Circulation research 医学-外周血管病

CiteScore

29.60

自引率

2.00%

发文量

535

审稿时长

3-6 weeks

期刊介绍： Circulation Research is a peer-reviewed journal that serves as a forum for the highest quality research in basic cardiovascular biology. The journal publishes studies that utilize state-of-the-art approaches to investigate mechanisms of human disease, as well as translational and clinical research that provide fundamental insights into the basis of disease and the mechanism of therapies. Circulation Research has a broad audience that includes clinical and academic cardiologists, basic cardiovascular scientists, physiologists, cellular and molecular biologists, and cardiovascular pharmacologists.
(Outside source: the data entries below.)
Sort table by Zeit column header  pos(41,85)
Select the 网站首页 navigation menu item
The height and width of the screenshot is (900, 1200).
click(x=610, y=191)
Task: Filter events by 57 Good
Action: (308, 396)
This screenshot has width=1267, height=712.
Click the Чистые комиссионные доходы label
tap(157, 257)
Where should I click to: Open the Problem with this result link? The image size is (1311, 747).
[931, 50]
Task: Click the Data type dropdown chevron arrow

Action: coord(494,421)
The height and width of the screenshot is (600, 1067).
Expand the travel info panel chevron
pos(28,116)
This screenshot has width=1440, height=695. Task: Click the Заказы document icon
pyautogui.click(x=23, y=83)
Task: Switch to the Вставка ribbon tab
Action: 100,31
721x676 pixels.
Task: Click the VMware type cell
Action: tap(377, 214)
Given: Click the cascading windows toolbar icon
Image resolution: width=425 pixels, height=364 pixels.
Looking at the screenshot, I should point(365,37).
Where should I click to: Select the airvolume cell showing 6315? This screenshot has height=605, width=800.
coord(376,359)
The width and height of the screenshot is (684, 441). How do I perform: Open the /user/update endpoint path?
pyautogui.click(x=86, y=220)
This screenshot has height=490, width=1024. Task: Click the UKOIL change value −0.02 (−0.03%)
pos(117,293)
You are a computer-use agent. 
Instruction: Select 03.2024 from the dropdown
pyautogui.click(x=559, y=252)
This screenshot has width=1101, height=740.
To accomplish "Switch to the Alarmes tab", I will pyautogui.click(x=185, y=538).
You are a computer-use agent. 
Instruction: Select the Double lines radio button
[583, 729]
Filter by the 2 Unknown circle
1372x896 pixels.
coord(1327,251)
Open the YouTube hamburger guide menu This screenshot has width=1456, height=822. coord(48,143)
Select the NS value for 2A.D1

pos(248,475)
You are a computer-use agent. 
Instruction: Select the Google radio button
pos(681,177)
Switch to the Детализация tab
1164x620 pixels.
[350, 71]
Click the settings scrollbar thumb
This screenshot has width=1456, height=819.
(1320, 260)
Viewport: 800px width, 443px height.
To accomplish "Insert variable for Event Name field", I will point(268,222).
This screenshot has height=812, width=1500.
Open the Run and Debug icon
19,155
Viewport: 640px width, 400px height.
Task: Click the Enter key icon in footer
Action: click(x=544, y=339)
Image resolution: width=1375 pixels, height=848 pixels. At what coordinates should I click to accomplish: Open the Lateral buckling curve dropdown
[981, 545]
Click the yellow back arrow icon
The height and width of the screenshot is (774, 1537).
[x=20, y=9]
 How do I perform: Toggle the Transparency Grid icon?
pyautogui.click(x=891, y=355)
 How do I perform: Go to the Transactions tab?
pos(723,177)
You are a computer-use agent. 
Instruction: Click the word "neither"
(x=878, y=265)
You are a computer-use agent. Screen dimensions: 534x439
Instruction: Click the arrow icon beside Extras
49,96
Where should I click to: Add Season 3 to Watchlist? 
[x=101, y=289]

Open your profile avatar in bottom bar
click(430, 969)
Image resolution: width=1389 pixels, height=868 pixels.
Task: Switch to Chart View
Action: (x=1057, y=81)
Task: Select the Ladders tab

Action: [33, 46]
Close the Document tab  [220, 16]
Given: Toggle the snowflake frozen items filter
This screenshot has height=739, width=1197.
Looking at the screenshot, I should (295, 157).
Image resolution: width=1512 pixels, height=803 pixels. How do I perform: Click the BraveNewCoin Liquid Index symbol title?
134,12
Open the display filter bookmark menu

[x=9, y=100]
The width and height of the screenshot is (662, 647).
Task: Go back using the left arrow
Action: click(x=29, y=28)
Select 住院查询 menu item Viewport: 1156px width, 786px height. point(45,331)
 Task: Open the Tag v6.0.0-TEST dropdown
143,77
The journal aims to advance the understanding of cardiovascular biology and disease by disseminating cutting-edge research to these diverse communities. In terms of indexing, Circulation Research is included in several prominent scientific databases, including BIOSIS, CAB Abstracts, Chemical Abstracts, Current Contents, EMBASE, and MEDLINE. This ensures that the journal's articles are easily discoverable and accessible to researchers in the field. Overall, Circulation Research is a reputable publication that attracts high-quality research and provides a platform for the dissemination of important findings in basic cardiovascular biology and its translational and clinical applications.